Rating: Summary: Oh What Is The Land Of Dreams... Review: When a psychic tracks down a serial killer and saves a victim most would call it a job well done. But for Deacon Silvey it turns into a nightmare. Asked to do a favor for the Birmingham police, Deacon becomes the target of a dark hunt, facing both the revenge of the old ones and the hopes of another killer to fulfill a dream of ascension. Had he been the only target, Deacon might have been able to stand firm, but the demon with yellow eyes has a ritual to perform - on those that Deacon loves. Deacon is an ex-alcoholic, trying to start a new life with Chance, his very pregnant young wife. When he seeks help with the dark visions that have begun to plague him, death follows his trail. Chance is a practical woman and a scientist - a paleontologist.

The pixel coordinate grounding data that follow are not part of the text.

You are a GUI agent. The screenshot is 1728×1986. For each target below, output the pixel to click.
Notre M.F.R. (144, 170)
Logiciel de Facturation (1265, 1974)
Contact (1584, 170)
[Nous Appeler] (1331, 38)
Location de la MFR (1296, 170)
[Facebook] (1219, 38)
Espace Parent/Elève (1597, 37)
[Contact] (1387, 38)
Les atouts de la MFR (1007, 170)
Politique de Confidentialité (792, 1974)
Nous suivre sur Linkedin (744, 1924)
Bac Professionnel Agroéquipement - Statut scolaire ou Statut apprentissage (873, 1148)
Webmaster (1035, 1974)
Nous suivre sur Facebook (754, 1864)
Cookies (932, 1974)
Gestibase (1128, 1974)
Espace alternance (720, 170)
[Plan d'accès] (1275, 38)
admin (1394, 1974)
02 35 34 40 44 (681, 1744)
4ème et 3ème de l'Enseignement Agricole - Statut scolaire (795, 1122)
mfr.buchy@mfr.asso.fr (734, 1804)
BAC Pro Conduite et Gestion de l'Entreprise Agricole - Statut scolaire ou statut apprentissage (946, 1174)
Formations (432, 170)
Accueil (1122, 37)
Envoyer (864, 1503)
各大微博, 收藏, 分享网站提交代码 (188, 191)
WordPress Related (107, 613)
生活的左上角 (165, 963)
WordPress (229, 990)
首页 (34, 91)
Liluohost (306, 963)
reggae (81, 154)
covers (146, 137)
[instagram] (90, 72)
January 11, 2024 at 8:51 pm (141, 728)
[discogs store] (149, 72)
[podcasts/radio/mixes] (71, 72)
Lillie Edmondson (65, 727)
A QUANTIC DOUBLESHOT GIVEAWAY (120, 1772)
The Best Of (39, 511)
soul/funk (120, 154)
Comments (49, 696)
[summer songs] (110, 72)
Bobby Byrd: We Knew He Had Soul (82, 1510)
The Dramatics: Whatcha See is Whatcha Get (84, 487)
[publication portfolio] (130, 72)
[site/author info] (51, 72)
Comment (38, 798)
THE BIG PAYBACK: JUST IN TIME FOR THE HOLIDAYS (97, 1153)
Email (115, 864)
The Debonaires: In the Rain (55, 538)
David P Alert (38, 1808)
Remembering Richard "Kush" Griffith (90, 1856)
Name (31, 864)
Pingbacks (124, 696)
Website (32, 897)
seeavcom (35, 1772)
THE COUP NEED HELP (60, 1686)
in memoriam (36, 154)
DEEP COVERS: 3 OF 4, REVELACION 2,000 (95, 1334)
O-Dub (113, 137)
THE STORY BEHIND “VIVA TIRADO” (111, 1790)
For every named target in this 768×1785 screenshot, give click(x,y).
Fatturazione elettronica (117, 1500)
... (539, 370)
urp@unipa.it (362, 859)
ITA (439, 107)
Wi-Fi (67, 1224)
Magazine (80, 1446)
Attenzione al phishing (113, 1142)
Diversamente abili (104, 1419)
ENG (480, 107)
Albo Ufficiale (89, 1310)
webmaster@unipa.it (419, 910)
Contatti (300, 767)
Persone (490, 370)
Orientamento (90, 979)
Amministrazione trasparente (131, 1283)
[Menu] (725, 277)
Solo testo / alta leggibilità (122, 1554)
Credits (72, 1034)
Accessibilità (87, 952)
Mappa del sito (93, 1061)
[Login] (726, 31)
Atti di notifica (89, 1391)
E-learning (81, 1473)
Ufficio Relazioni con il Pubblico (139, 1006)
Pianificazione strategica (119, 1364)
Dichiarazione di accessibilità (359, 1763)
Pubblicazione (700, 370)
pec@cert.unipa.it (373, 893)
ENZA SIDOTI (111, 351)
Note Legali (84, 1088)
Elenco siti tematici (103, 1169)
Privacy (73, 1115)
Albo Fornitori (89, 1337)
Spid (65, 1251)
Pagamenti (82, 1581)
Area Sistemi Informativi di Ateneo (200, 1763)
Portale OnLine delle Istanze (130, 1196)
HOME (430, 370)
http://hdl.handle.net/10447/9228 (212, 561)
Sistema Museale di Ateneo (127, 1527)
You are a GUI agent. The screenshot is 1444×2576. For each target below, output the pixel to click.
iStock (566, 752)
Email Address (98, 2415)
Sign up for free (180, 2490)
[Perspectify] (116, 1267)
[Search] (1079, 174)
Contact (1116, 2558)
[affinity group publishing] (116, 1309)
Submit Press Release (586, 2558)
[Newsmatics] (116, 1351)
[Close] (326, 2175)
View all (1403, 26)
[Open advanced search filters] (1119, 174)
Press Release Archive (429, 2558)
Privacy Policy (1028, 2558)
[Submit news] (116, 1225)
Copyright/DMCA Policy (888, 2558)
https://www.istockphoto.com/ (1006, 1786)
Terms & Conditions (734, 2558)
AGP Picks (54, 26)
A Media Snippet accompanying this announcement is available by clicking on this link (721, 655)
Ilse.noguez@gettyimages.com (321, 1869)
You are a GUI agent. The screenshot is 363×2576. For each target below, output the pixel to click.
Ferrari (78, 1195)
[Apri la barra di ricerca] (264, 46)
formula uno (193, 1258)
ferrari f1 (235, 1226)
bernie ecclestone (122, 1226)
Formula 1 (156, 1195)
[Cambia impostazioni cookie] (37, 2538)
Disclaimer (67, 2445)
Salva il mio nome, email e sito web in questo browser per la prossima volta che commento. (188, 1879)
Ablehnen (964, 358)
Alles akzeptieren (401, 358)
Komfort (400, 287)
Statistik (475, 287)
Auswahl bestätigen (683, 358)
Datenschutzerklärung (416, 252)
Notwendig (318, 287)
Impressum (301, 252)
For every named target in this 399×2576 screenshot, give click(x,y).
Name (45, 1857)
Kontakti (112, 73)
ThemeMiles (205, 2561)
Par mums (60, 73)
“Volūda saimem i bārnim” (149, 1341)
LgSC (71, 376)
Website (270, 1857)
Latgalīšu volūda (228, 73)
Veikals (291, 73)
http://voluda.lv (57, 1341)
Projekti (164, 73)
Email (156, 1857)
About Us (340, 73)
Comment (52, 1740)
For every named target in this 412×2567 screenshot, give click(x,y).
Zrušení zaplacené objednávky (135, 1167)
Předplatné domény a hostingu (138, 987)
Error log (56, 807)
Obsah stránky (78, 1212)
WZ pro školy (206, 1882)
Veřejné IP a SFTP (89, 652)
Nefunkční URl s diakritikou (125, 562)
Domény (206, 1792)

She barely believes in her husbands powers and now finds she is having visions of her own. She is torn between her own bloody nightmares and her fears that Deacon will succumb to his own demons. A deep wedge is being driven between them and only catastrophe can follow. My first encounter with Caitlen Kiernan was Silk, her freshman novel. While chilling and interesting in its own right, Silk pales beside Low Red Moon, Kiernan's third. The events of this novel would be terrifying on their own, but Kiernan has learned to blend subconscious fears and a modern mythology with echoes of Lovecraft into a concoction as suspenseful and doom-filled as anything I've read in years. Dream and reality crisscross in splashes of blood, characters refuse to follow any stereotype, and the Southern gothic horror story gets an infusion of new ideas. Kiernan displays a command of language that transcends her chosen genre. The reader, of course, is the beneficiary, nose buried in a book that is both too chilling to read and impossible to put down. If this is your introduction to Kiernan, brace yourself, you will soon be hunting up everything she has written.